Standard Eigenartiges Erlebnis

Eigenartiges Erlebnis. Ich saß in der U-Bahn, irgendwo zwischen Stephansplatz und Hauptbahnhof, auf dem Rückweg vom Auftakt einer dem aktuellen Zeitgeschehen geschuldeten Vortragsreihe an der Universität; vor mir, auf dem Schoß, das erste Kapitel aufgeschlagen, Heinrich Böll – Billard um halb zehn. Leonore, die Sekretärin eines der Protagonisten, hat einem Besucher im Büro wider Anweisung verraten, wo ihr Chef sich gerade aufhalte, worauf dieser, von der Suchaktion offenbar behelligt, via Telefon seiner Verärgerung Ausdruck verleiht, was sie indessen erst erleichtert – erlebt sie doch auf diese Weise die erste wirklich menschliche Regung seinerseits –, später, womöglich Verdrängtes hervorholend, nachdenklich werden lässt. Nur die ersten Seiten gelesen, das erste Werk dieses Autors überhaupt für mich, bereitete mir die Sprache, verwoben mit dem Inhalt zu einem Geflecht wahrhaftigen Stils, Wohlgefühl; bei Literatur, die der neueren Zeit angehört, eine für mich selten vorkommende Wirkkraft. Schrulligkeit? In rationalisierter Form: meine grundsätzliche Skepsis gegenüber Veröffentlichungen welchen Mediums auch immer in Zeiten unkünstlerischer Massenmanipulationen? Oder sonst so häufig: einfach nicht erfüllte Erwartungen? Auf jeden Fall doch hier: freudiges Ereignis!

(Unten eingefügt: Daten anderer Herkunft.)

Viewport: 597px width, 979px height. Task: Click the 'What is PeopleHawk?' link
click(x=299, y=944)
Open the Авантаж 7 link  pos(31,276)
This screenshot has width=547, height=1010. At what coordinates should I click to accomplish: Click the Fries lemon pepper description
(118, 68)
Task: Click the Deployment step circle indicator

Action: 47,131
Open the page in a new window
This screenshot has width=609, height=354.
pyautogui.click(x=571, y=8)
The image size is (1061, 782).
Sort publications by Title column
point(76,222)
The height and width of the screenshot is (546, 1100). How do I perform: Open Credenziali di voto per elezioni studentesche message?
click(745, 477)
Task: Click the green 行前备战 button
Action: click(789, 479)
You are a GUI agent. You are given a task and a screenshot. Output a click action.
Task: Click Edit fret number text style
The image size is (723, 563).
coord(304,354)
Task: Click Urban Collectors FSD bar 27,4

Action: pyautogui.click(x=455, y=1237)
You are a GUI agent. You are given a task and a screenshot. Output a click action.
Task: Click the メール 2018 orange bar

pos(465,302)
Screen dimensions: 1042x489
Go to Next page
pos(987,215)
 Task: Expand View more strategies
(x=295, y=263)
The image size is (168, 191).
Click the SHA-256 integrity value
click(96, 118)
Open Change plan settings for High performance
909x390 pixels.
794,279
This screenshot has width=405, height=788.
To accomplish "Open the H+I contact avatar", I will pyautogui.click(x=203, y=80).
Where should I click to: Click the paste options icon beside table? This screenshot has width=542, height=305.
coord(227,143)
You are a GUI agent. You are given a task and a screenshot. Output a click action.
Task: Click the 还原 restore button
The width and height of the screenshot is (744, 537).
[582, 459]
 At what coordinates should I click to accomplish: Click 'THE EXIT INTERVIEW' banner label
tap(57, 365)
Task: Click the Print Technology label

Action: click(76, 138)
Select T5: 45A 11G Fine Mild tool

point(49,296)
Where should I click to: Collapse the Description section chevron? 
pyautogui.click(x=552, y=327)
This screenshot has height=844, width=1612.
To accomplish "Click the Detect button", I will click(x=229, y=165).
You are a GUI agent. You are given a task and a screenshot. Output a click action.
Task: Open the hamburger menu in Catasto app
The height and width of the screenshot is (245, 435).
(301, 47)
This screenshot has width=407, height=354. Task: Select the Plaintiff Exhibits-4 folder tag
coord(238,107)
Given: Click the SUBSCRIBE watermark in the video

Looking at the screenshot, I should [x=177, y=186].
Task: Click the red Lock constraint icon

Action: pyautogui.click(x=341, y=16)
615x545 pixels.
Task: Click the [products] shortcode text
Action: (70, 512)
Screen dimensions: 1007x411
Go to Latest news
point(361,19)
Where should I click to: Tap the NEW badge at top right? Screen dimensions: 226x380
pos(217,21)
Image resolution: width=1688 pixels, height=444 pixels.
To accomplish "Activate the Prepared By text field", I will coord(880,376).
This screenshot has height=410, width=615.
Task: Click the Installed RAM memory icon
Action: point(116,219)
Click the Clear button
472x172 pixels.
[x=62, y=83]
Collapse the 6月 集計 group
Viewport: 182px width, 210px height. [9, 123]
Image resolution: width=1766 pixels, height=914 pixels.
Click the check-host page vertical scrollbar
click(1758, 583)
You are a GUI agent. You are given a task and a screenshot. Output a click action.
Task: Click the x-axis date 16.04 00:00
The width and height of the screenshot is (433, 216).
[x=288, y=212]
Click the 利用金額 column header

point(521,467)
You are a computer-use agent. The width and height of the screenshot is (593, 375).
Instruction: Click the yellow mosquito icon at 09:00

Ich las also von einem Gedankenkaskaden auslösenden Erlebnis, als mir ein ganz anderes und innerhalb weniger Wochen wiederholt zuteilwerden sollte. Damals: Feierabend. Ich hatte gerade einige Lebensmittel im meiner Arbeitsstätte nahegelegenen Supermarkt eingekauft.

Wie auch immer. Ich sah im Moment des Anfahrens an einer Haltestelle vom Buch auf, da wurde meine Aufmerksamkeit in Richtung einer sich nähernden Person gezogen, und ich dachte – unmittelbar davor, die Zunge zu lösen: Welch Zufall, das ist doch… Weiblich-schlanke Erscheinung, nicht größer als einen Meter siebzig; die dichten, braunen Haare hinten locker zum Zopf gebunden, so dass das Spiel ihrer Wellen oben auf dem Kopf sich noch entfalten kann; das ebenmäßige, weil volle Gesicht von bronzefarbenem Teint mit Wangenknochen, die erst beim Lachen in lustig-anmutiger Formung sichtbar werden, ist allenfalls dezent, nur akzentuierend geschminkt; die Bekleidung, Garderobe für den Alltag, wirkt dennoch elegant mit einer hellbraunen Lederjacke, darunter ein beigefarbener Pullover, an den Beinen eine Hose enganliegenden Stoffs in Jeans-Look, Stiefelletten mit leichtem Absatz, diese cognacfarben; im vorhandenen, aber nicht tiefen Ausschnitt eine breite goldfarbene Modeschmuckkette. Ich, im ersten Moment gebannt von dem Nichtwissen, ob S. an so ungewohnter Stelle tatsächlich oder einer ihr zwillingsähnlichen Person begegnet, nehme jetzt das in etwa zehn Jahre höhere Alter wahr. Vielleicht Anfang dreißig. Dies jedoch allein, um kraft des Lichtes der so vertraut-bekannten Rehaugen weiterhin magisch festgehalten zu werden. Skurril! Erst einmal wegschauen, nicht als vermeintlicher Freak wahrgenommen werden… Blick ins Buch. Das Gelesene ergibt keinen zusammenhängenden Sinn, Buchstabenreihen, die tanzen – im Takt zu Bonamassas „Drive“: Let's drive into the night, into the light… Widersprüchlichkeit auch hier. Ich schaue nach rechts auf, sehe zunächst vorbeieilendes Schwarz des Tunnels, dann, die Augen auf weiter vorn sich Abspielendes einstellend, Finger mit Nägeln von schwarzer, nicht mehr ganz frischer Lackierung, in eifriger Tätigkeit auf dem Handy herumwirbeln. Das gibt mir Gelegenheit, Kopf und Blick nach links zu schwenken. S. war da und doch nicht da.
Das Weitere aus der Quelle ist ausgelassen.